A quick search on the UCAS website returns 79 UK-based higher learning courses that major in supply chain from 24 learning providers. It’s a step in the right direction; in 2015 this stood at just 27 from 20. However, compared to finance (1143 from 155), and marketing (1286 from 178), supply chain still lags behind as a chosen study route though, contributing to a skills shortage and there’s a real threat that Brexit will only compound this.
From a practical point of view, it’s remarkable we’re still unsure as to what a supply chain could look like when we wake up on 30th March and what is even more concerning is that we can’t yet anticipate what this means for attracting and retaining supply chain professionals.

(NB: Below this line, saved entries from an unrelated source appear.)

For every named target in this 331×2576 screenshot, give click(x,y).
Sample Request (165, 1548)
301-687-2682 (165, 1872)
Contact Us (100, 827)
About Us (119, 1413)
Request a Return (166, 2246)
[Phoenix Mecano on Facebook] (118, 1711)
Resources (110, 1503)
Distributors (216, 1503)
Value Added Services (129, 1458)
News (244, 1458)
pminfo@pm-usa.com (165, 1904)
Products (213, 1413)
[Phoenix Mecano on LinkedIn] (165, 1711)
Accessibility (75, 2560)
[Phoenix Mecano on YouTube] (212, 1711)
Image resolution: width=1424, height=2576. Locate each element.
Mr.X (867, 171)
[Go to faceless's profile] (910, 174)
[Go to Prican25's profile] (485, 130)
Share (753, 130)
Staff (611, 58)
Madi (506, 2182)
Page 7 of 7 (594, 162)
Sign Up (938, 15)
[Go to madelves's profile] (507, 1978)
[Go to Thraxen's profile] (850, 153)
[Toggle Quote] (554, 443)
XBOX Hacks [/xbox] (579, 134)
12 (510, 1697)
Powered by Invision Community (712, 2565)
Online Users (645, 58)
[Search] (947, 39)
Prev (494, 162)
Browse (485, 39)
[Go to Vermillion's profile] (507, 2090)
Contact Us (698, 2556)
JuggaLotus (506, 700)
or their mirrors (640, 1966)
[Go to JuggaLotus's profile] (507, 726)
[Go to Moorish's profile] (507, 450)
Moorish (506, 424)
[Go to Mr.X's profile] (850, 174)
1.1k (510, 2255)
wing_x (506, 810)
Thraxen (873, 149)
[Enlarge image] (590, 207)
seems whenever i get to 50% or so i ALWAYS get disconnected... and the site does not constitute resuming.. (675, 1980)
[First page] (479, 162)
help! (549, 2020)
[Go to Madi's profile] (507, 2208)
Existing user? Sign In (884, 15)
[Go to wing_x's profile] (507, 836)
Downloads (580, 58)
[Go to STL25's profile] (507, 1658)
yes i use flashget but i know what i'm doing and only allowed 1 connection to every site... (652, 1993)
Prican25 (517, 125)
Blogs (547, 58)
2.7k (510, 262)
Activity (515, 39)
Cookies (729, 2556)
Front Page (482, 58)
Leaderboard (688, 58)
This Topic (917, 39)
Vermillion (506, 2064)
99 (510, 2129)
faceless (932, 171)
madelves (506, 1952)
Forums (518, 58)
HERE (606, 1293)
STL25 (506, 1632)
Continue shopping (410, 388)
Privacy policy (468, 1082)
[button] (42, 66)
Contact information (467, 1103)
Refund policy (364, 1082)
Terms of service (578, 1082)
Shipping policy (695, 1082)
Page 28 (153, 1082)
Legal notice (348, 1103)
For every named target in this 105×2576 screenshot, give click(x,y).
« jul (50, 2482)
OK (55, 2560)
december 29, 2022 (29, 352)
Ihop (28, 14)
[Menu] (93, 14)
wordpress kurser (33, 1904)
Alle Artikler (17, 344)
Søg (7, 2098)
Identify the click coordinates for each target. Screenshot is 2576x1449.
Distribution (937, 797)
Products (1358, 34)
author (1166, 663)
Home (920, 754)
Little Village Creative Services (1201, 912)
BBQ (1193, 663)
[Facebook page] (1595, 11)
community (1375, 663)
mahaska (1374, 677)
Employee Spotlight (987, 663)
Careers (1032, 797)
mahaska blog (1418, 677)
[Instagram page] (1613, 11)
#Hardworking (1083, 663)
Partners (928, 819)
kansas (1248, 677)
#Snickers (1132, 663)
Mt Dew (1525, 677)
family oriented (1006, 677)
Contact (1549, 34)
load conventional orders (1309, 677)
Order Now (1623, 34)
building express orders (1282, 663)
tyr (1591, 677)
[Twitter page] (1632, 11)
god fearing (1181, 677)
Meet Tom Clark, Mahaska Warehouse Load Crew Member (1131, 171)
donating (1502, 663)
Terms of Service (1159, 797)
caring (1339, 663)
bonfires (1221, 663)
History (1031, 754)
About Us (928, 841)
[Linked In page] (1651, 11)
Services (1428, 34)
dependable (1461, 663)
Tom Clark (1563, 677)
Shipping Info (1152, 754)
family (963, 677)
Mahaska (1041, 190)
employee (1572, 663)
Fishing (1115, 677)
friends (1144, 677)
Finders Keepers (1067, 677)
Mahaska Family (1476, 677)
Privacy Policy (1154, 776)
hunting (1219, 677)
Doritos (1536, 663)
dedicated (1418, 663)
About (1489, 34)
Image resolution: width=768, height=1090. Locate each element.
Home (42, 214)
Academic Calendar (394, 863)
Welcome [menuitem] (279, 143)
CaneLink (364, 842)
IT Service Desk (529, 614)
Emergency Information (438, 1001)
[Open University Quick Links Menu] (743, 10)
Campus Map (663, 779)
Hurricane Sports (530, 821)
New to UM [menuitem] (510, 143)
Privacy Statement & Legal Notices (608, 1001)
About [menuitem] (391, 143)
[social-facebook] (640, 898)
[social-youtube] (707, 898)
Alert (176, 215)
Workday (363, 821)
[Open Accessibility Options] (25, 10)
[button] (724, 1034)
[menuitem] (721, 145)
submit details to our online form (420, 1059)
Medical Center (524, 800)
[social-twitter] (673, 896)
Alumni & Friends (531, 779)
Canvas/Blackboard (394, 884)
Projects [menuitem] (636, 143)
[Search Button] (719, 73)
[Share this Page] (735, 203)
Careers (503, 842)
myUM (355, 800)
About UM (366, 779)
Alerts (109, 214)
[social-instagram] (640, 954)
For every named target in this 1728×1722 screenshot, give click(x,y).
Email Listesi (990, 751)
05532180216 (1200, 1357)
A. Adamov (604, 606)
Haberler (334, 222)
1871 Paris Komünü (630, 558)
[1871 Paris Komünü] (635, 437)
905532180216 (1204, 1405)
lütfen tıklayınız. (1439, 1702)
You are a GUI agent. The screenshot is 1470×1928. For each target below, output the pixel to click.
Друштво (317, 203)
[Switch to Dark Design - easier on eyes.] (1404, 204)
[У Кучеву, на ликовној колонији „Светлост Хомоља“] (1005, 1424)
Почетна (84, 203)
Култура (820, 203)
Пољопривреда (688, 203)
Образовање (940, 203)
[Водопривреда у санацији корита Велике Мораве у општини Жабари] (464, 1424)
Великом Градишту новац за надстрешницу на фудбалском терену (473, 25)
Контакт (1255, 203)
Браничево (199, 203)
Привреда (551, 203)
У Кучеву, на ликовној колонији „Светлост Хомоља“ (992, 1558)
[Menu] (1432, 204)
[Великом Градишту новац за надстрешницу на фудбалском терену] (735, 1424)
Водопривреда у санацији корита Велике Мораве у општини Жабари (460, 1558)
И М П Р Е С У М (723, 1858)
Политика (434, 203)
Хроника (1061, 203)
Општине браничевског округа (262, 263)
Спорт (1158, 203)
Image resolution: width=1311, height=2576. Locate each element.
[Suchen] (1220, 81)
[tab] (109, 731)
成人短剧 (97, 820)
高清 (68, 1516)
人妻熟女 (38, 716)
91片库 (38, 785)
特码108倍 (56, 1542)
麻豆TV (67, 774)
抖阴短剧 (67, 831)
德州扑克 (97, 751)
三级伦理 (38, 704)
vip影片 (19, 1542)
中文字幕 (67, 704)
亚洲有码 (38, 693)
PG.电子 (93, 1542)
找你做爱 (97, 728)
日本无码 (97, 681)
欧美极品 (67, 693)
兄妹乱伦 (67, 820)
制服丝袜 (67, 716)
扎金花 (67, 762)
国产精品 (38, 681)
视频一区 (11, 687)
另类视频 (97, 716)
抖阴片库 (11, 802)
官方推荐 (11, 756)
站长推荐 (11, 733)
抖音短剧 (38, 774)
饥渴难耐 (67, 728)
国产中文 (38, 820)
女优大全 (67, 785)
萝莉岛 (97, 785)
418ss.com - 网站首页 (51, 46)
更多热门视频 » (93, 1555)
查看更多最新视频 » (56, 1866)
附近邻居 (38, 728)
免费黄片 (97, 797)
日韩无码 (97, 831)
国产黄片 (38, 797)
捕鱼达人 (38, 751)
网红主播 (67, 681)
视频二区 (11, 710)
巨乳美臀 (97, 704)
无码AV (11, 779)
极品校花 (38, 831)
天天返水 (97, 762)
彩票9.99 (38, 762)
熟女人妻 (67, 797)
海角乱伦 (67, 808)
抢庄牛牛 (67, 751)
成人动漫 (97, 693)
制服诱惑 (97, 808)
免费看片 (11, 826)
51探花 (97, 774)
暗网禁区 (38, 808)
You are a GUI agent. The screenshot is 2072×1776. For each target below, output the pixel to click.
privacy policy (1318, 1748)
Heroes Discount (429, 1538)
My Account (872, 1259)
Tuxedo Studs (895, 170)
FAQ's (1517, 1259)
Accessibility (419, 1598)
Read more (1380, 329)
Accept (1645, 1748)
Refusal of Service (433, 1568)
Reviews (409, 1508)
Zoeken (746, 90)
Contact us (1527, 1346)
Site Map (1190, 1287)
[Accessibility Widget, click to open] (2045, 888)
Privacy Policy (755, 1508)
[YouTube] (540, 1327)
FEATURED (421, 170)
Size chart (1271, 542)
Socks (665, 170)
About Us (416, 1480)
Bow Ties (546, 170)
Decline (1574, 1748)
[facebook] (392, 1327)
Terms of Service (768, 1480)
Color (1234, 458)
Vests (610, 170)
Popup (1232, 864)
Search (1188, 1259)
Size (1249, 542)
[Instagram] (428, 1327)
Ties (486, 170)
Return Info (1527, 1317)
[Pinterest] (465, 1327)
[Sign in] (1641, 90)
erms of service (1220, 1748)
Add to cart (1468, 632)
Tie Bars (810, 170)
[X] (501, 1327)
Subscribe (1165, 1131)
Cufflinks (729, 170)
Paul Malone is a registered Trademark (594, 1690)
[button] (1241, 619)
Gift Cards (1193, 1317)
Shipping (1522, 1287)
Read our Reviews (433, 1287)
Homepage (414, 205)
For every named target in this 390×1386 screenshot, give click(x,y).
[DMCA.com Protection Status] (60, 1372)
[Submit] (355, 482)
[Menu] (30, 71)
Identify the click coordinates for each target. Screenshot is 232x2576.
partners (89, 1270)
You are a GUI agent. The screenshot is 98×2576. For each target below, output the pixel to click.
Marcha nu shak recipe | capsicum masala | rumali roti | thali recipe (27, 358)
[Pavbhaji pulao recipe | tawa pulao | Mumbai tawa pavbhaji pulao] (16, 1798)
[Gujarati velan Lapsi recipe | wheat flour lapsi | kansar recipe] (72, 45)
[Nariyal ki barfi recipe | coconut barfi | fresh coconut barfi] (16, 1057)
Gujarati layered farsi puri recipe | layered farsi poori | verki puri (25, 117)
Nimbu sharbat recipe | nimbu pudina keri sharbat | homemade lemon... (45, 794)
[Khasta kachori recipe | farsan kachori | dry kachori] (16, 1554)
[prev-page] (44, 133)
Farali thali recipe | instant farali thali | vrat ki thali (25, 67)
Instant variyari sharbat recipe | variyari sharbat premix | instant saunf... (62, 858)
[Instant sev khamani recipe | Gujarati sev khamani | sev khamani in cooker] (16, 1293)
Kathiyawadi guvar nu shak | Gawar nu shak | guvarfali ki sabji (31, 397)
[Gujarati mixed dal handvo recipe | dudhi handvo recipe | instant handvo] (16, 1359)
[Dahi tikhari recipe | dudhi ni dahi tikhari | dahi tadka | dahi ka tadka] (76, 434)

With a clear skills shortage across the UK for supply chain professionals already apparent pre-Brexit, there needs to be a healthy balance of UK-based individuals entering the profession, as well as international skills entering the UK economy. However with more than half of UK business leaders suggesting they would be put off employing someone from the EU post-Brexit, I anticipate a compounded talent shortage of supply chain professionals.
The supply chain professional of the future needs to strike the balance between the tech knowledge to keep up to speed with innovation, the human-factor soft skills to enable collaboration, and the deep-rooted supply chain knowledge for strategy. Finding a ready-made individual with all three will be difficult.
Coupled with a short-medium term talent shortage, what’s the solution? To use a recruitment cliché, hiring round pegs for round holes will be a luxury. Hiring for supply chain will need to reflect the future of the supply chain itself, embodying agility, adaptability, and responsiveness.
A balanced approach of behavioural, cultural, and aptitude-based recruitment needs to be at the forefront of supply chain focused recruitment, and organisations must be prepared to flex and train key areas such as technical skills and emotional intelligence.
We also need to be looking at our colleagues in areas such as in finance and marketing teams who possess the transferable skills, selling how exciting supply chain is. Much like Brexit preparations, it’s better to be doing it now, rather than on or after Brexit D-Day.